Students with disabilities of any kind, and who may need accommodations in the class are encouraged
to notify the instructor and contact Disabled Students Programs and Services (DSP&S) early in the
semester so that reasonable accommodations may be implemented as soon as possible. Students
may contact DSP&S in person in Room 110 or by phone at 619-644-7112 (voice) or 619-644-7119 (TTY
All formal writing should be submitted with M.L.A. citation and document style, as is required by most
courses within the humanities. No handwritten work, except where it is requested during class or
during examination, will be accepted. Bibliographic instruction tailored to the demands of this course
has been scheduled to help with your end-of-term writing project. Admission to this course requires a
passing or satisfactory grade in English 120 or an equivalent, so, unless you tell me otherwise, I will
assume you have the requisite writing skills to complete a competently written term paper by the end
of the semester. If you are not as confident in your writing skills, or if the writing on your Monthly
Project precis demonstrates a need for help, I may refer you to the Grossmont College Writing Center.
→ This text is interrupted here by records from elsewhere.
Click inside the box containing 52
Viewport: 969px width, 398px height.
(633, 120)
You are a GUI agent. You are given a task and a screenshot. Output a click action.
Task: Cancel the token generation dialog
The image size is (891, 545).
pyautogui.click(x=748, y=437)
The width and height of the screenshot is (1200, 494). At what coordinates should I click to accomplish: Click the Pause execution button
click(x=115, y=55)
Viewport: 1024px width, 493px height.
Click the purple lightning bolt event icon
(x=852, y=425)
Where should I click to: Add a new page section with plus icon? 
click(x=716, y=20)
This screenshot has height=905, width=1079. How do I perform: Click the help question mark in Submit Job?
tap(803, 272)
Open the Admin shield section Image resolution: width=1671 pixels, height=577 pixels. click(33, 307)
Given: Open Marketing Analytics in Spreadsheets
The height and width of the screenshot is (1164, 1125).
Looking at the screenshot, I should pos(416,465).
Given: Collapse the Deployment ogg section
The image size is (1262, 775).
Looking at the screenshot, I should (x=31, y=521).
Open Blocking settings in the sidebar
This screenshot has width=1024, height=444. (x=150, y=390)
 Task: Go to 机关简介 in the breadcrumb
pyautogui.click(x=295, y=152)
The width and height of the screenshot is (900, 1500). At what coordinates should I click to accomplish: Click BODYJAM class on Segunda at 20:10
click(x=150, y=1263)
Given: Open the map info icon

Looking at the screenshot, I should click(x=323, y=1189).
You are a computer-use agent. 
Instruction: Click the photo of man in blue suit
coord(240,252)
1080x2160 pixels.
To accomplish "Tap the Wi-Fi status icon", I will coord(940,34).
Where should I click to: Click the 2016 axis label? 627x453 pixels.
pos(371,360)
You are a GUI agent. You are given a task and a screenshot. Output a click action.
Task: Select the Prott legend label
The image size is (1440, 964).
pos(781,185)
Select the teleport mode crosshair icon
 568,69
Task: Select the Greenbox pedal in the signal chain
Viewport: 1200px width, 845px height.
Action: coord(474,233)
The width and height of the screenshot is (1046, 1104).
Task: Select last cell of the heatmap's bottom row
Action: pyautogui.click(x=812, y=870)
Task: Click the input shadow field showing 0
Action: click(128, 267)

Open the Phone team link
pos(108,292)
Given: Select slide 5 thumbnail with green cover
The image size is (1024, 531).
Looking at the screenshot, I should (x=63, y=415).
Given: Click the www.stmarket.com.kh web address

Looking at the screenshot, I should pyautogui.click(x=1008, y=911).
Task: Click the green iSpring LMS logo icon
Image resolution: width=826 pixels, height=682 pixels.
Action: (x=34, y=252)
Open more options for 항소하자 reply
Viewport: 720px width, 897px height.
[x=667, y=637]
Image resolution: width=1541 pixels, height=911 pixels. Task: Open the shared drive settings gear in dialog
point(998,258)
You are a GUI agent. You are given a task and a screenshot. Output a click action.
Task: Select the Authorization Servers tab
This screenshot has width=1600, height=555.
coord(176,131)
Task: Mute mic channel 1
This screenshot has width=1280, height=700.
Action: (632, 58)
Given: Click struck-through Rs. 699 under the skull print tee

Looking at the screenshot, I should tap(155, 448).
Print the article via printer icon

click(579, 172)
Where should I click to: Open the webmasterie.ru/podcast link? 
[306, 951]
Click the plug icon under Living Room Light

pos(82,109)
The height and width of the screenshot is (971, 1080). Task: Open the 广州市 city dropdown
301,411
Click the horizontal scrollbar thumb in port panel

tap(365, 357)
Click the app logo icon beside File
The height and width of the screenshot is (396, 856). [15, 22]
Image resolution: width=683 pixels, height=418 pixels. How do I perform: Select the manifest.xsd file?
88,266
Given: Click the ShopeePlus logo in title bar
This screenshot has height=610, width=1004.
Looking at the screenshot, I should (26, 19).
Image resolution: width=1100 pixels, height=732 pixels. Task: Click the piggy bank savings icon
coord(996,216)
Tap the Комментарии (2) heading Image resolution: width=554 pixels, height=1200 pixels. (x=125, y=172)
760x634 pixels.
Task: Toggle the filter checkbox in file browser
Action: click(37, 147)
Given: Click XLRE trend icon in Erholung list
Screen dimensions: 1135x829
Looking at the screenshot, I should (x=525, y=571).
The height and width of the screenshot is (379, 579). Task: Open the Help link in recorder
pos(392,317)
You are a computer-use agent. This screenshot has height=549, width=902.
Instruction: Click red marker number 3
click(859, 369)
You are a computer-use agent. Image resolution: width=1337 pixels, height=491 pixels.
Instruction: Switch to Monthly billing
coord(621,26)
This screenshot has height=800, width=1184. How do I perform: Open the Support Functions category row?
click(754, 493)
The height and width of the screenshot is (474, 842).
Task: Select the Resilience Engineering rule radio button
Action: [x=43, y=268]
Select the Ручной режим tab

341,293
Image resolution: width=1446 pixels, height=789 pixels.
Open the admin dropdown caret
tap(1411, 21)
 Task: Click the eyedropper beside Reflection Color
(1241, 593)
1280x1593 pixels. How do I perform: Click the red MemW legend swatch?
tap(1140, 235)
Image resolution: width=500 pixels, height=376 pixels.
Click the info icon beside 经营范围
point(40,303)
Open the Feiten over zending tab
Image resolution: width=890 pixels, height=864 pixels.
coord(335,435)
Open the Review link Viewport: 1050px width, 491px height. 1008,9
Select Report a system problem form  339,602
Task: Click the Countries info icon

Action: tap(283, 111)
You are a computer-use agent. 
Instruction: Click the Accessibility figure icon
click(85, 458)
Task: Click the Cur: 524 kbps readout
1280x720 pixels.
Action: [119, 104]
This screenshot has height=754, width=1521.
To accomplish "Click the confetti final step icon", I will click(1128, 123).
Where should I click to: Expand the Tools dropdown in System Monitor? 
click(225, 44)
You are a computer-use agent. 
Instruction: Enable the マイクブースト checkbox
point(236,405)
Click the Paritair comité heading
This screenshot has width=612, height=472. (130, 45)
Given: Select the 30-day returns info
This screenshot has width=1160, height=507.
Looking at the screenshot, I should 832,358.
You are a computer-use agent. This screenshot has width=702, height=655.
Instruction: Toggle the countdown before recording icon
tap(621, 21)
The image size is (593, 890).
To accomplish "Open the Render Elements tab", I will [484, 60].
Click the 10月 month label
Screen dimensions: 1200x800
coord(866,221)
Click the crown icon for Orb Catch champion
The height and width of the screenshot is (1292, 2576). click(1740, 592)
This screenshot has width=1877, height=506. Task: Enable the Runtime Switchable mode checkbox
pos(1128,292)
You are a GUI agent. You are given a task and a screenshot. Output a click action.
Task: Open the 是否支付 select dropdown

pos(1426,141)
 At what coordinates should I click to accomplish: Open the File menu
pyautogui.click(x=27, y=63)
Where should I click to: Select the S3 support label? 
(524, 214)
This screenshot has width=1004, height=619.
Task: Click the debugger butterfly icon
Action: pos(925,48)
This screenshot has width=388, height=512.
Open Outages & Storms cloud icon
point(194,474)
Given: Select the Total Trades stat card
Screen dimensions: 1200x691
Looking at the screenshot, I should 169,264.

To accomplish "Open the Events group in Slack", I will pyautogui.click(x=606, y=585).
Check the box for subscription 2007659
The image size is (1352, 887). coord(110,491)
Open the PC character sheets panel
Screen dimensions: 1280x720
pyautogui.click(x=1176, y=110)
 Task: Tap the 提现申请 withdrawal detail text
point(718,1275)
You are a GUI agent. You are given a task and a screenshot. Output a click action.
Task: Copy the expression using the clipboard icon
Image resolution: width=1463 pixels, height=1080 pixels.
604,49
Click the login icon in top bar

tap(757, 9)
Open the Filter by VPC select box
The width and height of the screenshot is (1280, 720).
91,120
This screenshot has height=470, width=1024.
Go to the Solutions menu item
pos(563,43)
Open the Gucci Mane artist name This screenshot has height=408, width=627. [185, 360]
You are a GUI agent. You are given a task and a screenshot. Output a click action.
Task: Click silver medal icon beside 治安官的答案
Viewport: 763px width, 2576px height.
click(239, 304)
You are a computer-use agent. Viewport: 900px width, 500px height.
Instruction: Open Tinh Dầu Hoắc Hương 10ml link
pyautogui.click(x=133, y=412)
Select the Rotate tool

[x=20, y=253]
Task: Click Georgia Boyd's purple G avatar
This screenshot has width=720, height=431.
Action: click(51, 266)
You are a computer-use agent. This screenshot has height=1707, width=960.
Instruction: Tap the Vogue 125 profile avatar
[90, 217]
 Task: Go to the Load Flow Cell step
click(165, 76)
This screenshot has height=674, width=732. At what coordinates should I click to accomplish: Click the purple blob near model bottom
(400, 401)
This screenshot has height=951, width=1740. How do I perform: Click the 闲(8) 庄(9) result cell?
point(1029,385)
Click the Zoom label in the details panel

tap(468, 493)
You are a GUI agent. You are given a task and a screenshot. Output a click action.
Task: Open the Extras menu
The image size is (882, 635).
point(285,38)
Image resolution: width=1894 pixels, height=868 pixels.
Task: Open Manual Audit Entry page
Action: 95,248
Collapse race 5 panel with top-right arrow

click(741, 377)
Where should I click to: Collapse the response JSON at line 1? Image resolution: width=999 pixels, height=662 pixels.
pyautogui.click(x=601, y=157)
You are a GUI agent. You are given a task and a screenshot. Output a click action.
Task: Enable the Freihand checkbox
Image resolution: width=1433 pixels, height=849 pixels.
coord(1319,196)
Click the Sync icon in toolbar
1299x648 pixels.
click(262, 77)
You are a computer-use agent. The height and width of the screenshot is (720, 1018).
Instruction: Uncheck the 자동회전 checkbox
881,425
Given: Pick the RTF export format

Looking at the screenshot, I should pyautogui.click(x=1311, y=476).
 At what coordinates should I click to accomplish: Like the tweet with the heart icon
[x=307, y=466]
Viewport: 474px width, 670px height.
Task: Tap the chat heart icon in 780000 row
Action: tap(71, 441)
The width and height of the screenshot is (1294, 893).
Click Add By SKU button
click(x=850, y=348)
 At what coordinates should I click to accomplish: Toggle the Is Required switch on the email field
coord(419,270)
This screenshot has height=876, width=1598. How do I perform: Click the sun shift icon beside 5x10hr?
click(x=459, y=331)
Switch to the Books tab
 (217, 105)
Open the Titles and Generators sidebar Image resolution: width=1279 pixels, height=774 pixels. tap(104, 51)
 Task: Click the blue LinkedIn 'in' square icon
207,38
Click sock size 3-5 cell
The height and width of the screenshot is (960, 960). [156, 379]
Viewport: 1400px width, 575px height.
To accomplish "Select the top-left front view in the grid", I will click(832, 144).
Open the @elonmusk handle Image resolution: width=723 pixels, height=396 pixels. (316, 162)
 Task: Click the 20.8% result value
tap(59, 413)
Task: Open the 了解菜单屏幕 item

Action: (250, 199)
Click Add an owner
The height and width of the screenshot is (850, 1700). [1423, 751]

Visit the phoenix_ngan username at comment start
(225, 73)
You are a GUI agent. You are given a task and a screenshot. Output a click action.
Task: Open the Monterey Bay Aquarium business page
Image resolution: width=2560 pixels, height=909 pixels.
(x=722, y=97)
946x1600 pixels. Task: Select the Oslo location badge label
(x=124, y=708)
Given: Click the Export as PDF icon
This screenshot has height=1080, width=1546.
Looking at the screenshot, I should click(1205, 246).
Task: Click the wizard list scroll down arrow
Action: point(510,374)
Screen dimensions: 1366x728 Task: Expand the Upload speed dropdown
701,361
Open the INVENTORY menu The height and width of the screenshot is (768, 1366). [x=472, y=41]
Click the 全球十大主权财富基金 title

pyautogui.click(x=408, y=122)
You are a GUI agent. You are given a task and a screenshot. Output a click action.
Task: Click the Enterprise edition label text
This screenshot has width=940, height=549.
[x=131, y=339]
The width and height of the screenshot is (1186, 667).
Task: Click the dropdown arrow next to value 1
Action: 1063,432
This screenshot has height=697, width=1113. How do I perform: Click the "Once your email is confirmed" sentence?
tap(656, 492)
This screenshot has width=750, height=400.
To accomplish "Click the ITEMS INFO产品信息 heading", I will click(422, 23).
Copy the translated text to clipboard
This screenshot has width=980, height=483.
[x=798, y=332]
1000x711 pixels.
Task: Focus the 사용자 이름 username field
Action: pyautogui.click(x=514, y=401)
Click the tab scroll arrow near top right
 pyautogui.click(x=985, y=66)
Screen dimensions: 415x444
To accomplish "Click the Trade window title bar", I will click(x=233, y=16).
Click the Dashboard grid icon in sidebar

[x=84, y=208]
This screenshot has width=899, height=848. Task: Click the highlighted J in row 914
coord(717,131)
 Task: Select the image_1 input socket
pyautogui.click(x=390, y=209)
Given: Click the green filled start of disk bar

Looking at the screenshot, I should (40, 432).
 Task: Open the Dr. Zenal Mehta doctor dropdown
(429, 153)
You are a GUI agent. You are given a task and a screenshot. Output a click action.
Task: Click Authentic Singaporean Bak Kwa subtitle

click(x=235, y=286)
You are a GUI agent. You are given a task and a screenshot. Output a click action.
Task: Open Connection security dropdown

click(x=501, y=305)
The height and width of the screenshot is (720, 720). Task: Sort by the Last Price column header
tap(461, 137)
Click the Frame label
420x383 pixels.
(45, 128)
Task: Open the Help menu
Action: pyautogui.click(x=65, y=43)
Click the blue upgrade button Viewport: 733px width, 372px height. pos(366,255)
Campus writing counselors will gladly give you personal attention and computer assisted instruction to
help with your thesis, paragraphing, sentence mechanics, and other problems of grammar. However,
under no circumstances should tutoring and Writing Center services be used to take the place of my
counsel on such matters as assignment interpretation and content development. Furthermore, don't
enlist tutorial assistance for mere proofreading or ESL corrections. To use Supervised Tutoring
services, students must obtain Add Codes at the Information/Registration Desk in the Tech Mall. All
Supervised Tutoring courses are non-credit/non-fee. However, when a student registers for a
supervised tutoring course, and has no other classes, the student will be charged the usual health fee.
English Writing Center (EWC)
Monday through Thursday, 9 a.m. - 8 p.m.; Friday 9 a.m. - 12 noon; Rooms 70-119 & 70-122
(Tech Mall/LRC); (619) 644-7516
Room 545; (619) 644-7464
Room 70-229 (Tech Mall/LRC); (619) 644-7387
ONE FINAL DESPERATE PLEA
To do well in this course, keep an open mind to our discussions and apply them to your writing and
your way of thinking about American literature and your research topics. Most of all, keep up with your
assignments and your reading, and participate. Most students find it useful to start working on their
projects early, to write more than one draft of an essay before the due dates, and to talk with me for
individual advice if they're really stuck on a problem. If there is anything keeping you from learning or
enjoying this course, please don't hesitate to come and talk to me or to set up a meeting if possible. I
want only you're success, your prosperity, and your happiness.
To an end, welcome to the class. It will really be a pleasure teaching you this semester.